Umpiring ball games or refereeing hockey games is not a job for the faint of heart. Injuries occur, and not just from foul ticks and flying pucks, though there are plenty of them. Moses has suffered broken ribs, a torn Achilles tendon, a dislocated shoulder, and more bumps and bruises than he can remember. He once spent a week in hospital with a punctured lung after a nasty fall on the ice.
Like all veteran refs, he’s also worked games when all hell broke loose, like the time a bench-clearing brawl erupted during a North Frontenac Men’s League game. Or the time a St. Lawrence College player picked up referee Moses and body-slammed him to the ice.
“That was the last hockey game St. Lawrence College ever played,” Bob points out. “They canceled the hockey program after that happened.”

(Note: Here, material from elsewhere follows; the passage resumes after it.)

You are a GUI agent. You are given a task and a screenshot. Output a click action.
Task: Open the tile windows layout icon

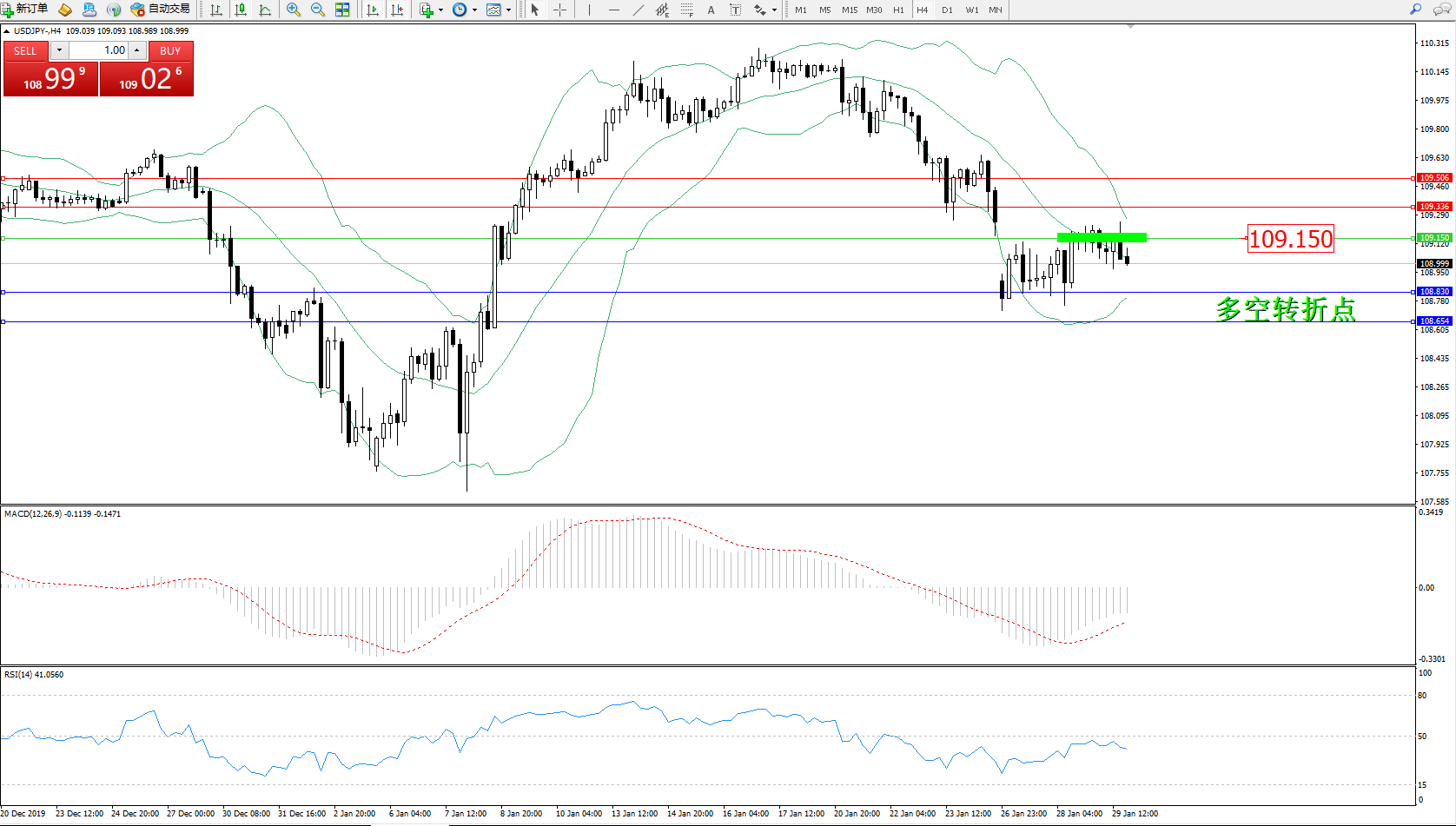(x=342, y=10)
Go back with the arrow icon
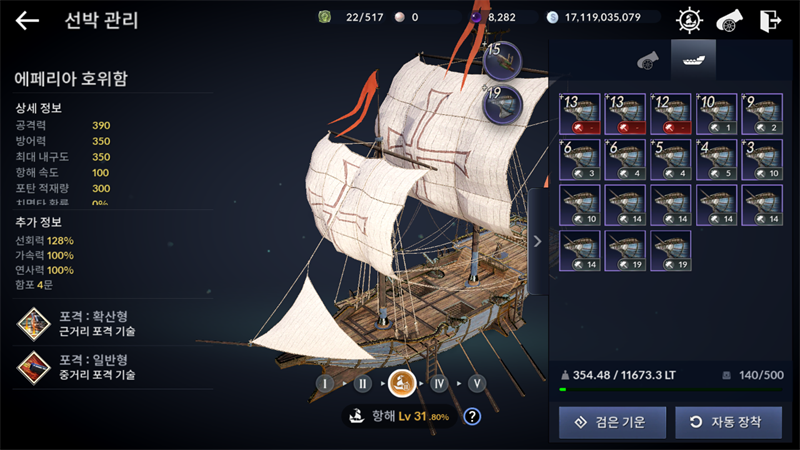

Violence against game officials is nothing new, and Bob’s recollection of the body-slam incident brings to mind an umpire from back in my ‘Good Ol’ Days who could — and often would — turn the tables on an attacker. I speak of the late Thomas “Bucky” Davis, a muscular magistrate of the diamond who bellowed balls and strikes with unquestioned authority for nearly two decades on ball fields in and around Kingston.
I recall how in a 1990 interview, Bucky — who was ever the colorful raspy-voiced raconteur — recounted two of my favourite umpire stories. The first one took place BEFORE a fiery fastball playoff game in Sharbot Lake. Bucky sensed trouble early on “when the other umpire took off his glasses and took out his false teeth before the game started.
“A bunch of fans had it in for the Sharbot Lake coach,” he recalled. “They came out of the stands and beat the living crap right outta him. The whole thing turned into a complete riot. One woman bit me on the shoulder. I ended up breaking it all up with a baseball bat and blood pouring out of me.”
The second incident occurred at a game in Parham. “I called a third strike and Junior Goodberry came flying off the bench to get at me. He took three swings at me, so I hauled off and drilled him three times with my mask, knocked him flatter than a pancake.”
Moses doesn’t anticipate any such high-octane disruptions as he starts his 42nd season as a hockey zebra. Ditto for next spring when he’ll commence Year 33 as an umpire. Nor will he ever again attempt the type of exhausting schedule that in the past, even as a much younger man, left him as flatter than Junior Goodberry.
“I once worked an old-timers’ hockey tournament alone in Syracuse,” he recalls. “I refereed nine games in one day including seven in a row. And at a fastball tournament in Grafton where a couple of umps didn’t show up, I umpired six games in one day.”
Only his fellow game officials can attest to the intense fatigue factor attached to such a workload.
Next summer, if you’re taking in a ballgame at Megaffin Park and only one ump is on the scene minutes before the scheduled first pitch, scan the parking lot and look for “Old Man Moses.” He’ll be along directly.